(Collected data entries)
-.-.-
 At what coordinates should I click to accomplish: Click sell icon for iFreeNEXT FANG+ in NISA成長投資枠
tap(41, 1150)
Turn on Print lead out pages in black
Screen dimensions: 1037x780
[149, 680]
-.-.-
Problem:
The records above are to be given again in full, exactly as written.

Solution for this task:
 At what coordinates should I click to accomplish: Click sell icon for iFreeNEXT FANG+ in NISA成長投資枠
tap(41, 1150)
Turn on Print lead out pages in black
Screen dimensions: 1037x780
[149, 680]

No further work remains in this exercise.